▶ PROBLEM STATEMENT
Within the listing below, how many lines hold the string "agent"? Only the number should be given.

▶ MATERIAL FOR THIS EXERCISE
==================================================
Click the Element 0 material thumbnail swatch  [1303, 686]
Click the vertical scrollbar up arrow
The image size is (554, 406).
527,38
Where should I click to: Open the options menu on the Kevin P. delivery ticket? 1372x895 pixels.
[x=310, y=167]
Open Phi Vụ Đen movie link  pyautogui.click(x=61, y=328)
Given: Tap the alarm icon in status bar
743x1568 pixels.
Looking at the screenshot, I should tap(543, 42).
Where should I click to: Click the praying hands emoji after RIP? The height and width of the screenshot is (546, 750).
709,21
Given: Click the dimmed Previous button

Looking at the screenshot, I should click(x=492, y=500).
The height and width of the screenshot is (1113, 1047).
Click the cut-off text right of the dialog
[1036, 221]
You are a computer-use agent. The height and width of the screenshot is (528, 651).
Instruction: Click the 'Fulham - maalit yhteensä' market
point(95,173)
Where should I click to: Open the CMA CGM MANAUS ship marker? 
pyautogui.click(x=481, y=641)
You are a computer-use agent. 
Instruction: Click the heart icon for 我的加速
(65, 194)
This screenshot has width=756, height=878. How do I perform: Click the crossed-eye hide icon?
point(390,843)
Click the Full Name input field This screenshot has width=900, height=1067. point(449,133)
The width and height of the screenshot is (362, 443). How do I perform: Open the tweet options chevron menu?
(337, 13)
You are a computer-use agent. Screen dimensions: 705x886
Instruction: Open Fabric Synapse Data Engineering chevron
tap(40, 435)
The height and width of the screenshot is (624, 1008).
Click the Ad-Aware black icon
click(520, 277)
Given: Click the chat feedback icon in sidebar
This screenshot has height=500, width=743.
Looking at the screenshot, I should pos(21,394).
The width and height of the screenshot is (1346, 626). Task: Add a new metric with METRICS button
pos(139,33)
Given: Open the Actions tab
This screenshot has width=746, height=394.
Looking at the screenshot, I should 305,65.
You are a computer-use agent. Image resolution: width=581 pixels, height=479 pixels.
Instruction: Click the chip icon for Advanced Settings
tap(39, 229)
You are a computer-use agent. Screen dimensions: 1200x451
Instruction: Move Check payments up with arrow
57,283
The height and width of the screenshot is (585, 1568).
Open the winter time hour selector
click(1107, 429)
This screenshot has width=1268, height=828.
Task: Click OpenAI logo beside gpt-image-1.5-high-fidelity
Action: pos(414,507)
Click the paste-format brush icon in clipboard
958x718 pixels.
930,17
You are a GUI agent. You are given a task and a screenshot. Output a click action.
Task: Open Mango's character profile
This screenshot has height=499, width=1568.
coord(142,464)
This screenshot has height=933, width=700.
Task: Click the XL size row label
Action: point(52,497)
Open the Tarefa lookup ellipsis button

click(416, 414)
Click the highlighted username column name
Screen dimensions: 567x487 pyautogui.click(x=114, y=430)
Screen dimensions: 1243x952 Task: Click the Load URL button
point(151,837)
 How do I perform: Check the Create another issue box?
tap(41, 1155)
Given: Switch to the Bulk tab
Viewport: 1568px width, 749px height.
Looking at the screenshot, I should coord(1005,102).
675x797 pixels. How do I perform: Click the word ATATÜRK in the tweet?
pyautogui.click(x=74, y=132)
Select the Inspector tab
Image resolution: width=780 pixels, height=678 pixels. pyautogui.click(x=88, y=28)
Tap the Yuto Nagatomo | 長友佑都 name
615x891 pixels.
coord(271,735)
==================================================
▶ RESULT
6